Back to Fall ‘24

Lake

By Eva Millay Evans

              Maybe it’s

                         how she escapes Nathan.


              Jumping into where the turtles breed,

              knowing that

                       up there

                   is boys

               and life

               but down here

            is a realm not unlike darkness.

               a seaweed-sleep

              that murmurs and stings

with the sounds of motorboats

            running through the rocks


              or maybe

it is how she travels

              when the car is an animal that does not move,

      she closes her eyes in the mud of the shallow

and she is suddenly in China

  or Bali

                or death,

and she will burst from the water

                at any point,

  her eyelids glazed like a risen angel,

and she will slowly squeeze her teeth open

               to whatever new continent,

whatever new realm this surfacing has brought.

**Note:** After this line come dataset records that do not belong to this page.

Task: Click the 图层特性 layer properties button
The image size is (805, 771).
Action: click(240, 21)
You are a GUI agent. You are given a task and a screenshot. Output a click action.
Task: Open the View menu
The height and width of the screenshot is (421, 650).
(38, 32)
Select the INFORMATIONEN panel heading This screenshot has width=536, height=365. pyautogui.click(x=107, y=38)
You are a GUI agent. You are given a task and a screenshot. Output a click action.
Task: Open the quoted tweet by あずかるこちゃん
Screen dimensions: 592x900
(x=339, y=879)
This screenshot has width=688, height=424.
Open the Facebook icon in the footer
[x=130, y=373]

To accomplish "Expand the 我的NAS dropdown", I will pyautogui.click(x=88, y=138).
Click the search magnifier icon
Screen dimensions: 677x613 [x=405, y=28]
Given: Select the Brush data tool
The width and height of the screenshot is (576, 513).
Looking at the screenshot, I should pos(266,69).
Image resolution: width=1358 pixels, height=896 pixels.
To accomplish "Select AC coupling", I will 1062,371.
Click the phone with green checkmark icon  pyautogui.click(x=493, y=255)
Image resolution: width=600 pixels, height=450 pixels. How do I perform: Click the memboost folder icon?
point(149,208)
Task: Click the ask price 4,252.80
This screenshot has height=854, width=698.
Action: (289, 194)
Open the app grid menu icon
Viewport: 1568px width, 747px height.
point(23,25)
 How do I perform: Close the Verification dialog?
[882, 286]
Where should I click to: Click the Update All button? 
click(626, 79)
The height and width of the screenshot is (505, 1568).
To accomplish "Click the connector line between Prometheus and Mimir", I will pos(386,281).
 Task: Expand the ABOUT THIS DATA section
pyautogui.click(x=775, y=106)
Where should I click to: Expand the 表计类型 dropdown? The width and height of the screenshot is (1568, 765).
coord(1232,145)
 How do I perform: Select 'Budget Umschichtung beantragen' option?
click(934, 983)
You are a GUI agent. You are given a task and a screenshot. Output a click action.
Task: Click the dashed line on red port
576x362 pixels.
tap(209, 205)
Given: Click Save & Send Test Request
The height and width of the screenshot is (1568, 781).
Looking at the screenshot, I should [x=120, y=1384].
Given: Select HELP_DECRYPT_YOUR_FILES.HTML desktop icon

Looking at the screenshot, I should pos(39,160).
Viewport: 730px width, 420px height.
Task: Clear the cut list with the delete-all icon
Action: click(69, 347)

or maybe it is how she transforms.

               when the ambulance first took 

her father away.

               when the cancer grew like barnacles

                                                       in his stomach, and she plunged

               into the deep unknown,

               freezing life in its place.

when the motorboats stopped 

jutting past her.

              when the town board sat like fish with their mouths open, 

               as the algae bloom ate away 

at the water

and hungry inch by inch, 

               closed down the beach.


               Or maybe it is just a 

                                                      lake. 

        a lake, with a sign that says 

               “Don’t swim here anymore.”

     Where the boys come and dare the other

         To eat a lump

                                           of the old green mush,

          Where a girl sits at the edge of the dock, 

               Throwing rocks 

                                                       into its big blue holes,

               Waiting for the town 

                                                      to say 

                                                      that she can swim again.